On le sentait d’ailleurs venir, et ce n’est pas complètement un hasard que la Ministre se soit appuyée en commission sur le programme du MR.
Emprunter cette voie, c’est faire fausse route, pour deux raisons.
Une raison de principe: on ne pilote pas un enseignement depuis une cabine de commande, les yeux rivés sur des courbes de résultats. Et on n’améliore pas la qualité de l’enseignement en menaçant du bâton ceux qui ne rencontrent pas des objectifs chiffrés.
On parle d’enseignement, de promouvoir la confiance en soi et le développement de la personne de chacun des élèves, de les amener à prendre une place active dans la vie économique, sociale et culturelle, de les préparer à être des citoyens responsables, capables de contribuer au développement d’une société démocratique, solidaire, pluraliste et ouverte aux autres cultures (article 6 du décret « Missions »). Tout cela n’est pas chiffrable.
On parle aussi d’êtres humains, d’enseignants, d’élèves, de directions, de parents, d’équipes pédagogiques. Et on parle en premier des enseignants et élèves qui fréquentent ou travaillent dans les écoles qui concentrent le plus de difficultés. Ceux-là, ce n’est pas de menaces dont ils ont besoin. Ce dont ils ont besoin, c’est de soutien et d’un soutien immédiat. Ils y ont droit !
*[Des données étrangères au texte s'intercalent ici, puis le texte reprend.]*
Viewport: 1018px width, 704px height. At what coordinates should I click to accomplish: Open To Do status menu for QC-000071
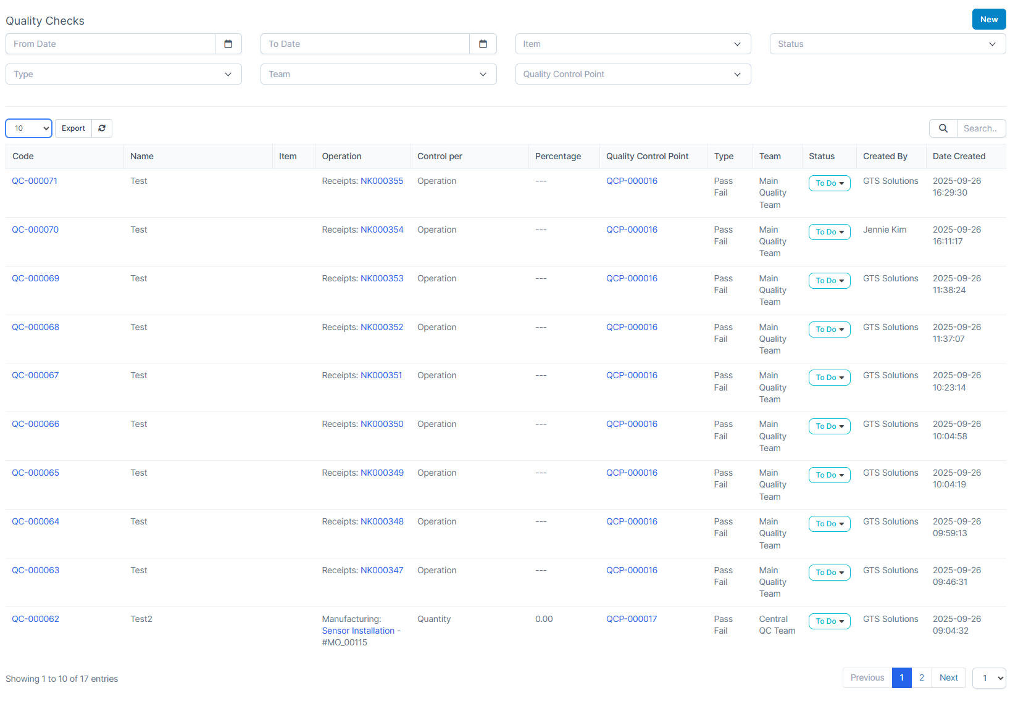[x=829, y=183]
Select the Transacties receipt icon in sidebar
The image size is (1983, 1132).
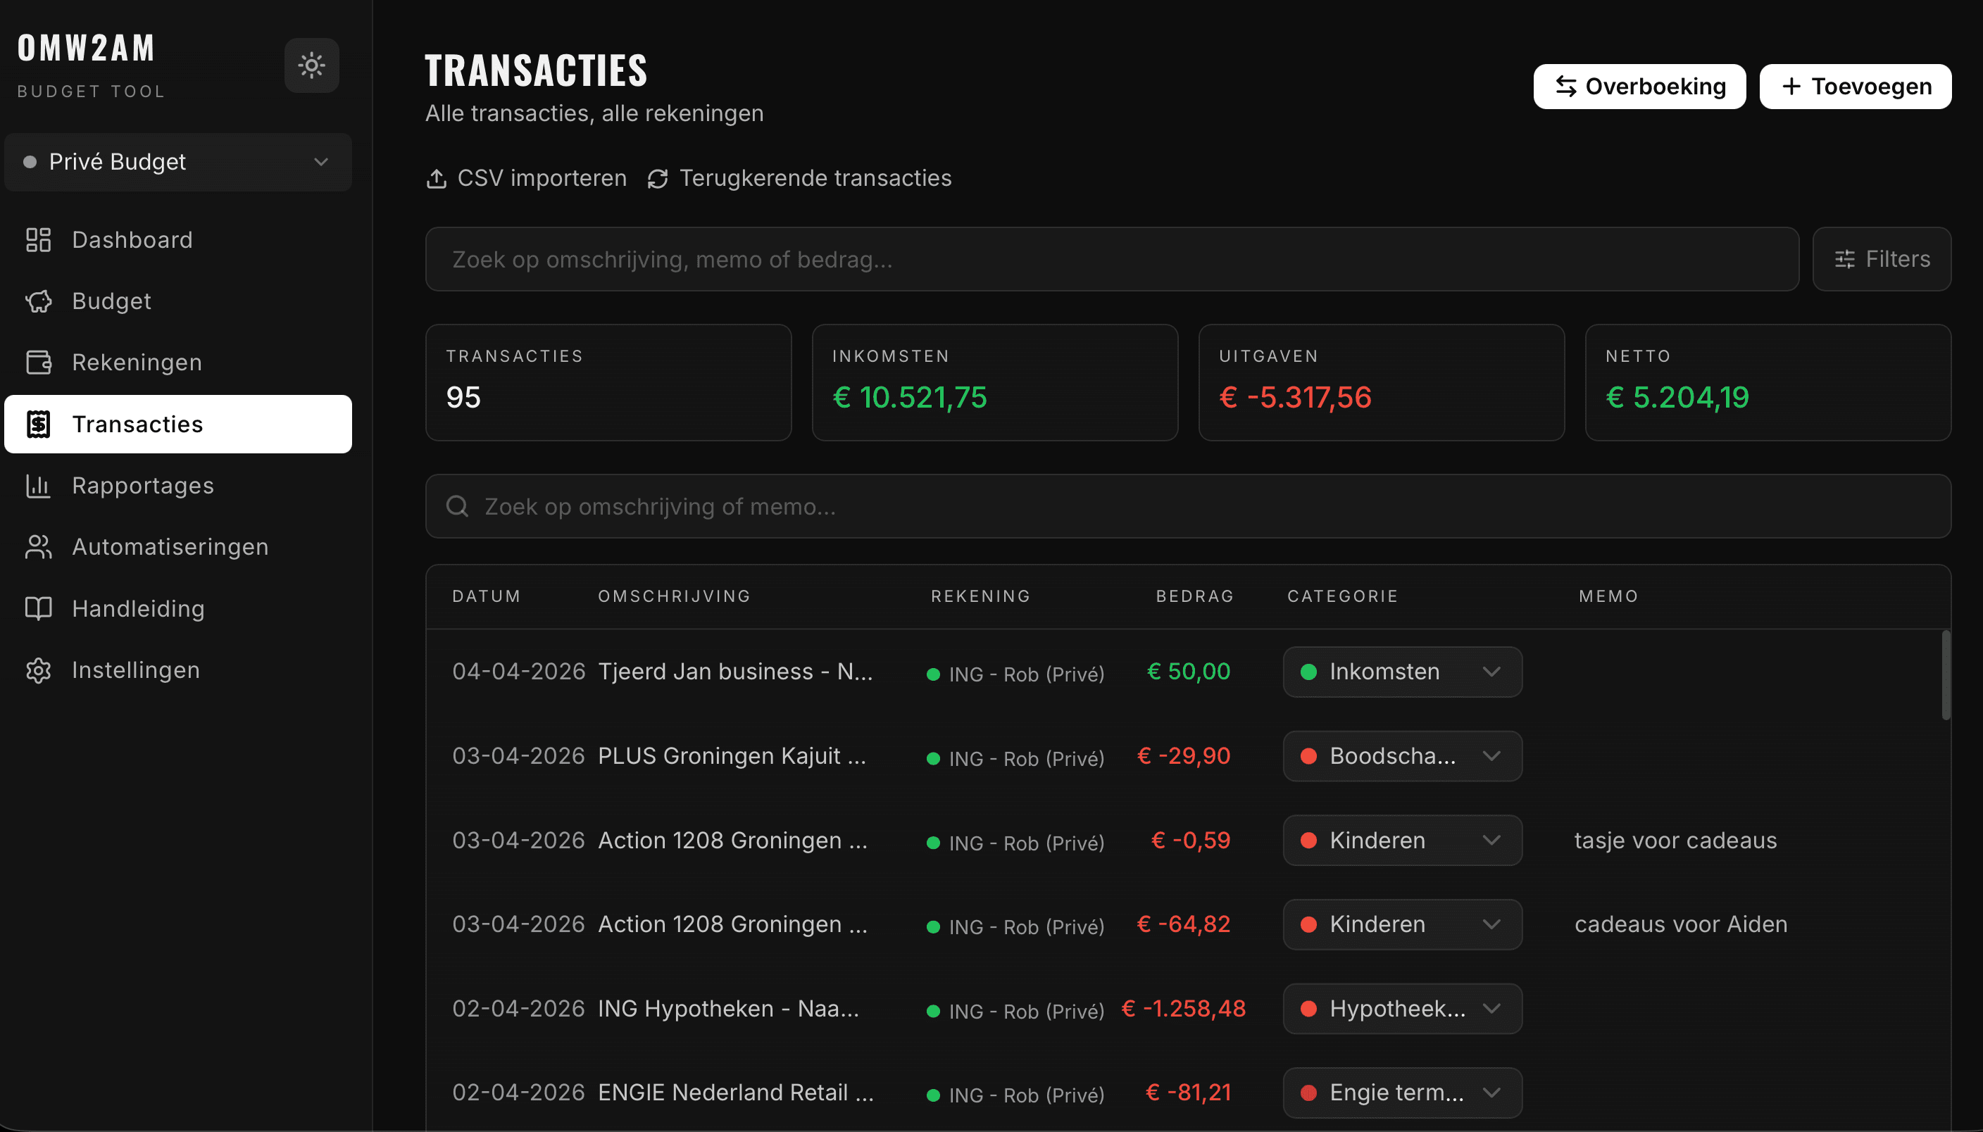[x=38, y=424]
On parle de directions qui croulent déjà sous les tâches et les rapports à rédiger (rapports qui ne sont d’ailleurs pas toujours lus ou utilisés…), de directeurs qui ne sont pas nécessairement des experts en statistiques et en interprétation de celles-ci, qui devront donc rédiger en plus 11 stratégies, des dispositifs et des objectifs chiffrés…. Alors qu’ils aimeraient tant avoir le temps et les outils pour mettre leurs équipes pédagogiques en marche.
On parle d’enseignants qui réfléchissent, qui ont envie de donner du sens à leur travail, mais qui ne disposent pas non plus des outils pour comprendre les réalités de leurs élèves, de leurs résultats et les clés pour les aider. Il faut les aider là où ils sont… pas en les obsédant par leurs résultats. Ils ont déjà tellement peu de temps et de moyens pour s’approprier TABOR ou les résultats des épreuves externes…
Nous ne pouvons pas non plus suivre cette voie pour des raisons d’efficacité. Les politiques de pilotage par les résultats ne sont pas efficaces. Les spécialistes le démontrent, la confrontation pure et simple des enseignants aux résultats, ne produit pas nécessairement des améliorations. Et dans cette logique, les élèves perdent le plaisir d’apprendre. Les Etats (UK, USA) qui ont mis en œuvre ces politiques ont certes vu à court terme un effet positif sur leurs résultats globaux. Mais ce n’est pas une amélioration pérenne. Et au niveau de la réduction des inégalités, ces politiques ne produisent aucun résultat. A tel point que ces Etats en reviennent même : en Grande-Bretagne, on en vient aujourd’hui à réduire le nombre d’épreuves externes…
Alors pourquoi diable perdre notre temps ?
Certes, le décret fourre-tout ne se goure pas sur tout. Nous aurions pu rejoindre la majorité sur certaines des autres mesures beaucoup plus ponctuelles comprises dans le décret. Mais nous ne pouvions pas cautionner une telle erreur de pilotage. Nous avons donc voté contre.